This film explores the causes and consequences of coastal flooding, focusing on case studies from the UK.
Video
Coastal flooding can be a threat to towns, villages and cities around the shoreline of the United Kingdom.
Flooding sea water can cause serious damage to homes, businesses and agricultural land. In extreme cases, it can drive people from their homes and destroy wildlife habitats.
Climate change, extreme weather and the retreat of beaches due to erosion all mean an increased risk of coastal flooding.
Coastal flooding happens when storms and high winds push waves of sea water towards the coast. It is even worse when a storm coincides with the spring tide. This is when the gravitational pull of both the sun and the moon combine to create a high tide.
In December 2013, the United Kingdom was hit by the worst tidal surge in over fifty years. Gale force winds combined with the high spring tide and an area of low pressure. Thousands of people had to be evacuated from their homes and over a thousand homes were flooded. Two people were killed.
But, the deadliest kind of coastal flooding is when an earthquake shifts the seabed causing a huge tidal wave to form. This is called a tsunami.
One of the worst tsunamis ever recorded happened in the Indian Ocean on Boxing Day in 2004. It flooded the coastlines of fourteen countries, in some places reaching up to three kilometres inland, sweeping away homes and villages and killing more than two hundred thousand people.
Fortunately, because of its geographical situation, the United Kingdom is unlikely to be affected by a tsunami. But, coastal flooding here caused by high tides and climate change can be serious and can threaten lives and livelihoods.
Video summary
This short film, first published in 2020, is for teachers and review is recommended before use in class.
Download/print a transcript of the video.
This short film for secondary schools explores the causes and consequences of coastal flooding through UK case studies.
It examines at the impact of coastal flooding on communities and how patterns of flooding are changing over time.
It supports the requirements of National Curriculum physical geography at KS3 with regard to:
- geological timescales and plate tectonics
- rocks, weathering and soils
- weather and climate, including the change in climate from the Ice Age to the present
- and glaciation, hydrology and coasts.
Teacher notes
Download/print the Teacher Notes for this episode (pdf).
Before watching the video
Ask students what flooding is, and why it can happen at the coastline. Discuss with students what they think the impacts of flooding are.
Introduce key terms such as:
Tidal surge: A rise in sea level caused by strong winds and low atmospheric pressure from storms.

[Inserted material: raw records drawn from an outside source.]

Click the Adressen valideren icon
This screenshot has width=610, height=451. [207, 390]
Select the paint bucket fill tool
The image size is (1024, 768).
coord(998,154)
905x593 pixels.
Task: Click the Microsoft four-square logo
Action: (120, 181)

Tsunami: Giant, powerful waves caused by tectonic activity.
During the video
You may wish to stop at relevant points during this short film to pose questions and check understanding or wait until the end. Useful questions might include:
- What is flooding?
- What is increasing the risk of coastal flooding?
- What is a spring tide?
- What happened in December 2013?
- What is a tsunami?
- What happened on Boxing Day 2004?
- Is the UK likely to be affected by a tsunami?
After watching
Ask students to pick out five key pieces of information from the clip about coastal flooding. Look at a map of the UK and the fetch of waves that approach the UK coastline. Which areas of the UK do students think are most at risk of coastal flooding.
Task students with researching the coastal flooding in December 2013. What were the impacts of flooding, categorise these into social, economic and environmental. How long did it take for conditions to return to ‘normal’ after the storm surge.
Students could also look back further in time to 1953 when the UK experienced its worse coastal flooding.
Where next?
It isn’t just the UK that experiences coastal flooding. Task students with researching low-lying coastal areas that experience flooding and the impacts that this is having.
Examples include: The Maldives, Tuvalu and Bangladesh.
Students could use this map as a starting point. They could change the parameters based on what they want the map to show.
Students and teachers over the age of 16 can create a free Financial Times account. For a Financial Times article about coastal flooding in the UK from 2019, click here.
Curriculum notes
This short film is relevant for teaching geography at KS3 in England, Wales and Northern Ireland and 3rd and 4th Level in Scotland.
This short film helps meet the requirement of the Key Stage 3 national curriculum in geography requirement to develop and understanding of:
- physical geography relating to: geological timescales and plate tectonics; rocks, weathering and soils; weather and climate, including the change in climate from the Ice Age to the present; and glaciation, hydrology and coasts.